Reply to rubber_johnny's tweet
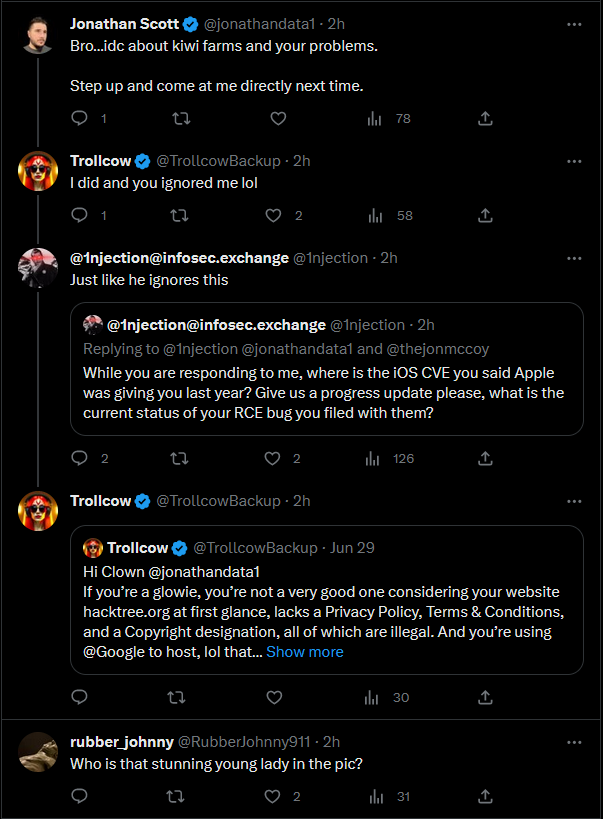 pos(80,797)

----------

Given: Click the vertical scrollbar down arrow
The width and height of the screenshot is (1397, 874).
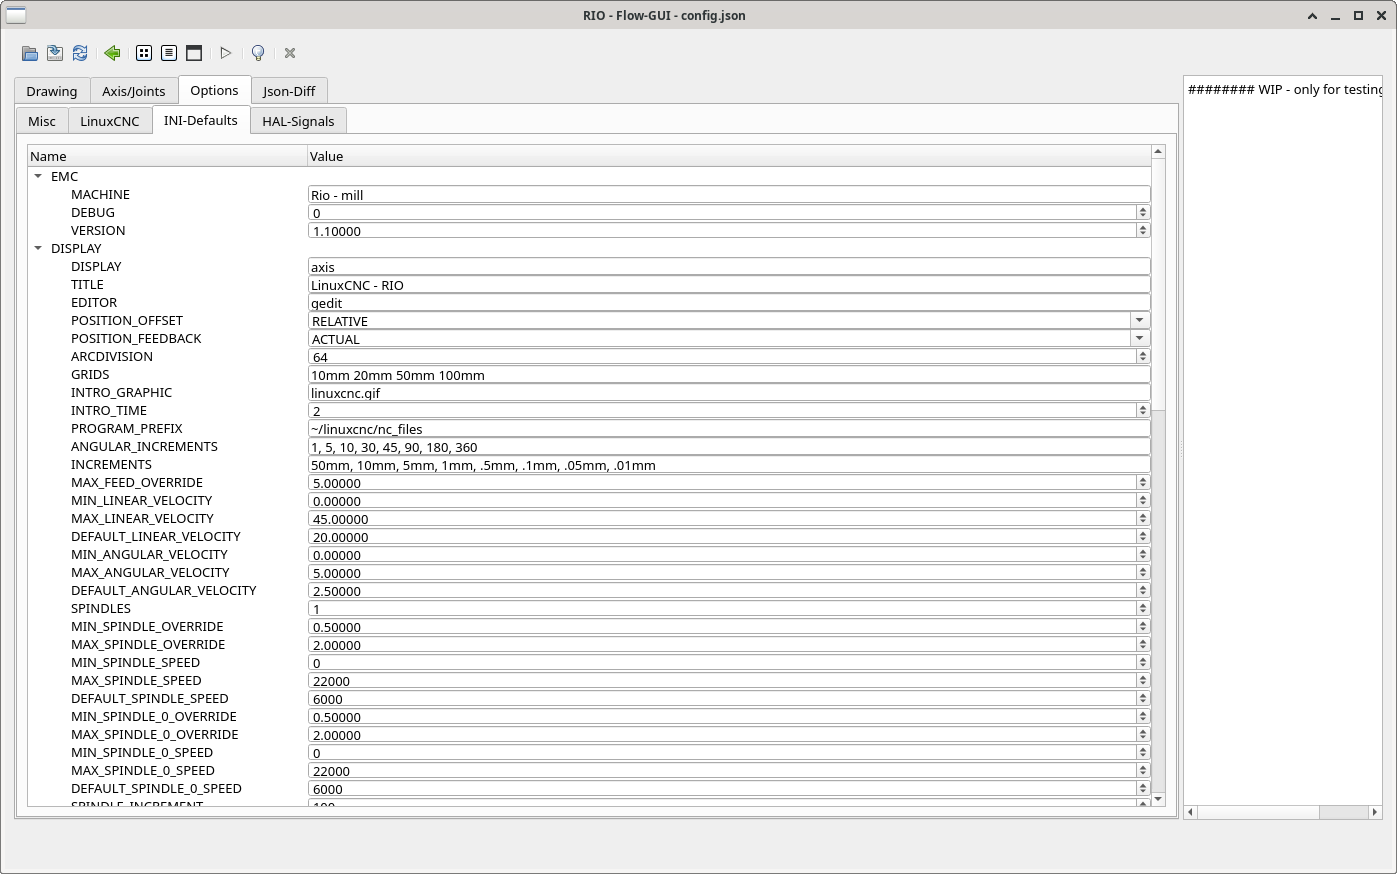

----------

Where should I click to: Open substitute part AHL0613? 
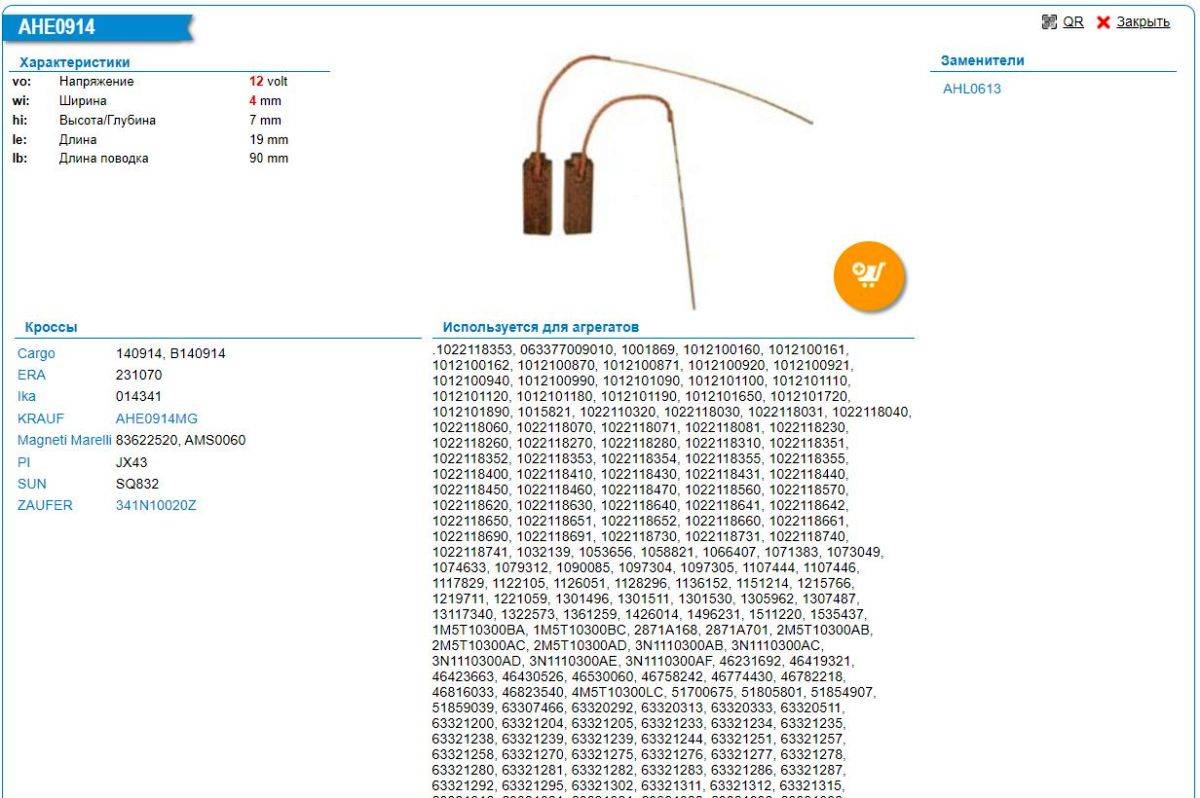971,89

----------

Count the lines of the records above that contain the string "part", treating uppercase and lowercase as different. Reply with the number alone.

OUTPUT FOR THIS TASK:
1